Le livre « Magique Système » dénonce le traitement des jeunes joueurs
du continent de la part de clubs et d’agents prêts à tout pour s’enrichir.
Les
terrains de foot du continent africain sont devenus le terrain de chasse
d’agents peu scrupuleux. © GABRIEL BOUYS / AFP
L’Afrique,
un eldorado pour les clubs du monde entier, un vivier « bon marché »

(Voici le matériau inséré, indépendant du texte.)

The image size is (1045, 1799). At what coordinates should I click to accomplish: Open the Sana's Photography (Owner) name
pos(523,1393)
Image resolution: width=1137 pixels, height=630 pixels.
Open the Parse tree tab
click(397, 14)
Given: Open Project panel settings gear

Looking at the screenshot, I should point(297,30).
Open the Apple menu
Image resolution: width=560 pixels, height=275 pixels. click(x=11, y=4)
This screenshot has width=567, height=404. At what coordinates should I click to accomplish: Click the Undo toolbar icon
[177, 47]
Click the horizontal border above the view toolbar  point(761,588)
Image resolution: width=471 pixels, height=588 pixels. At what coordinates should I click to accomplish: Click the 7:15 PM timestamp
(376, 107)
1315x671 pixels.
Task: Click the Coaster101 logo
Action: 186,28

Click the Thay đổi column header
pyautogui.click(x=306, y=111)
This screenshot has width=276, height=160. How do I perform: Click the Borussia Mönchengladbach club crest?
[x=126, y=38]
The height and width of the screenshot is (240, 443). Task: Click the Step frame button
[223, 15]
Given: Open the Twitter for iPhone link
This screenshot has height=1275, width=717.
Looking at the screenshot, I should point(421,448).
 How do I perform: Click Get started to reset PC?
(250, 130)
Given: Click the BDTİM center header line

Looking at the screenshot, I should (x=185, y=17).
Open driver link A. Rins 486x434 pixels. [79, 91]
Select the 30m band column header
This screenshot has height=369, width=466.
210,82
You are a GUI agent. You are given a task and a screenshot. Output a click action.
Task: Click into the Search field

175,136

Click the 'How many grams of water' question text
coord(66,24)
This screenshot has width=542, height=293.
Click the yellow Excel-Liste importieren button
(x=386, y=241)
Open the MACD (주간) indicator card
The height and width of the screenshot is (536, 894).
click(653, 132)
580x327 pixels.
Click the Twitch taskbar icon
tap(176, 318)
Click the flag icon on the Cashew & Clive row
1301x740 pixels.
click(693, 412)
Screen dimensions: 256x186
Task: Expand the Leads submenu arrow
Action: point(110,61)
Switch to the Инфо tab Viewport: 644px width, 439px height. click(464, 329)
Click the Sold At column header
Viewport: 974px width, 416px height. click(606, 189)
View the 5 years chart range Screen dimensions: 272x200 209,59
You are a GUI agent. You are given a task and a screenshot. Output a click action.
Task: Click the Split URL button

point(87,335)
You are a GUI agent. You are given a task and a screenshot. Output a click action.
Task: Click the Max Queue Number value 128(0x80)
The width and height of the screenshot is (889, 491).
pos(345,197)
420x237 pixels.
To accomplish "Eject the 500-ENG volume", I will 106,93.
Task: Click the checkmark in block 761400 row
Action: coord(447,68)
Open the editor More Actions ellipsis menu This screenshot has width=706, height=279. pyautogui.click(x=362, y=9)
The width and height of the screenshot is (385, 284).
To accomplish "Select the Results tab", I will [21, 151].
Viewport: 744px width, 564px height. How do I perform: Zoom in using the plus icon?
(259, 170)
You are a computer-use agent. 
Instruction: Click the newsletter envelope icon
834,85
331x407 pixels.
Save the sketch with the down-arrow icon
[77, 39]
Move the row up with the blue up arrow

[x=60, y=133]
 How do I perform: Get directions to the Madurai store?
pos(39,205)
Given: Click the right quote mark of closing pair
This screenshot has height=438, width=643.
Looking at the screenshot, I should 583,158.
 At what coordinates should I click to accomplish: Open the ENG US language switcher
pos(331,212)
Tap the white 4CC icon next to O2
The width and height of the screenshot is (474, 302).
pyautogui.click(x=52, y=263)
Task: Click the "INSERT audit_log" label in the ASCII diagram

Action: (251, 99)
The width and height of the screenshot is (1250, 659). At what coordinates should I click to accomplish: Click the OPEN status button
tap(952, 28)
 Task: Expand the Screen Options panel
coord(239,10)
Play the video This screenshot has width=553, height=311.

dans lequel il est devenu facile de venir se servir. C’est en substance le
message délivré par Magique Système, sorti le 31 janvier dernier
aux éditions Marabout. Dans cet ouvrage, deux journalistes, Barthélémy Gaillard
(Vice) et Christophe Gleizes (So Foot), dressent un constat alarmant sur les
agissements dont sont victimes de jeunes footballeurs africains pleins
d’espoirs. Le tout à travers un système où agents et clubs européens
apparaissent autant bénéficiaires que complices, où les magouilleurs,
faussaires, entités fédérales trouvent tous leur compte. Un business dont tous
profitent, sauf les victimes collatérales, dont le destin et la vie ont souvent
basculé sous le poids de ce système.
L’omniprésence
des « agents » et la complicité des clubs
« Seulement
25 % des transferts réalisés sur le continent le sont pas des agents
licenciés. » Ce témoignage de Jérôme Champagne, ex-candidat à la
présidence de la Fifa, illustre l’un des grands maux de ce système.
L’omniprésence de ces pseudo-agents, qui sévissent parfois via des réseaux
structurés, constitue l’une des plaies les plus profondes du continent.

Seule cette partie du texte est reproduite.